31 juil. 2010

PREDATORS

La nouvelle de la mise en oeuvre d'un nouveau Predators était accompagnée de grincements de dents accompagnés de sursauts d'excitation. On pouvait contester le choix du réalisateur hongrois Nimrod Antal - responsable du récent et calamiteux Blindés -, s'interroger sur le rôle de Robert Rodriguez en tant que producteur, et s'amuser de la décision prise par les auteurs de se démarquer en utilisant cet univers à des fins de survival. Amusante idée que de mettre aux prises une dizaine de barbouzes - plus un médecin et un taulard - venus de tous horizons et réunis par une seule et même constante : ils ne sont que de simples proies à la merci du terrible prédateur polymorphe. Ou plutôt des terribles prédateurs polymorphes.
C'est ainsi que la première moitié du film orchestre la rencontre de ces personnages ayant très peu de temps pour se découvrir et s'apprivoiser avant de devoir s'allier pour combattre leurs assaillants. Pas dénué d'humour, mais sur un ton différent du film original de John McTiernan, Predators joue sur des mécanismes ayant fait leurs preuves - de Lost à Cube - en proposant à des anonymes une succession d'épreuves où le moins futé a toutes les chances de se faire berner, et donc de finir trucidé. Le casting de gueules est impayable : il y a d'une part ceux qui collent parfaitement à leur rôle comme l'inévitable Danny Trejo, et de l'autre quelques pures erreurs de casting tellement réjouissantes qu'on finit rapidement par les considérer comme volontaires. Franchement, imaginer Adrien Brody comme un pur militaire de terrain avec une voix aussi grosse que ses testiboules, il fallait oser. L'acteur s'acquitte de sa tâche avec un indéfectible sérieux qui constitue l'une des attractions phares du film.
Sans pisser très loin, cette première partie remplit son contrat en terme de pur divertissement. La deuxième, quant à elle, choisit de revenir sur des rails plus classiques - en tout cas pour la série - et sort les survivants de la forêt pour les faire entrer dans une série de souterrains bien sombres où ils ne manqueront pas de rencontrer de charmants spécimens.
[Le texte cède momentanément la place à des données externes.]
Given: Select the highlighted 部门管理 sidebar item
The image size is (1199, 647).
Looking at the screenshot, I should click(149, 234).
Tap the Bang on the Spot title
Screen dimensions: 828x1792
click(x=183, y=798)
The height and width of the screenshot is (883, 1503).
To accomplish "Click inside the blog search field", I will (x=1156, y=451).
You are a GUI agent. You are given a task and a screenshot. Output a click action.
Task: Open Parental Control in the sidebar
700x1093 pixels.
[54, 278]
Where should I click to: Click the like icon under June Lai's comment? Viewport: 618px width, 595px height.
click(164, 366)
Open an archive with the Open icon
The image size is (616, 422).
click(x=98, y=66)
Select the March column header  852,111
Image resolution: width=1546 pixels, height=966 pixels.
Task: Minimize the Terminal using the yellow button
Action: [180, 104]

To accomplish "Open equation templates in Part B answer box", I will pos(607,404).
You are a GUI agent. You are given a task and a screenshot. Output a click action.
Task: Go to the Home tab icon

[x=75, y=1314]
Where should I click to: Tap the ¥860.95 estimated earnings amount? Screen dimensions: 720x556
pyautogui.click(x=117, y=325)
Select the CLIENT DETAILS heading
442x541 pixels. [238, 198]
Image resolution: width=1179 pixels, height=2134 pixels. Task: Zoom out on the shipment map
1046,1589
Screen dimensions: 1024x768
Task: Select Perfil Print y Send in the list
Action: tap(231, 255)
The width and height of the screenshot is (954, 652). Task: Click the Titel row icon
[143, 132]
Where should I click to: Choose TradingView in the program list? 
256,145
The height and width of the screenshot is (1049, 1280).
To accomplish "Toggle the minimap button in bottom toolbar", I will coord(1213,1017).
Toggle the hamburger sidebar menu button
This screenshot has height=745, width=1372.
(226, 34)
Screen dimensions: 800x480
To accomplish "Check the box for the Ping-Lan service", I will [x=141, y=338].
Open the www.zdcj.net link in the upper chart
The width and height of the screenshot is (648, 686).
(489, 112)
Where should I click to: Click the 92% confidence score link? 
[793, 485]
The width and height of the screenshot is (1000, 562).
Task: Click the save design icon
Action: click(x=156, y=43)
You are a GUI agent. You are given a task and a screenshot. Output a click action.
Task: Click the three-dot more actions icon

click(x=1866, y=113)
Là, le film opte pour un retour au sérieux qui ne lui sied pas vraiment, d'abord parce que le scénario ne fait qu'empiler paresseusement quelques scènes vues dans les volets précédents, ensuite parce qu'on perd soudain toute jubilation. Antal a beau effectuer un travail franchement correct en terme d'efficacité, Predators finit par traîner la patte mais demeure néanmoins un amusant film de genre dont les facettes fun sont de très loin les plus réussies. On ne criera ni au scandale ni au génie.




Predators de Nimrod Antal. 1h47. Sortie : 14/07/2010.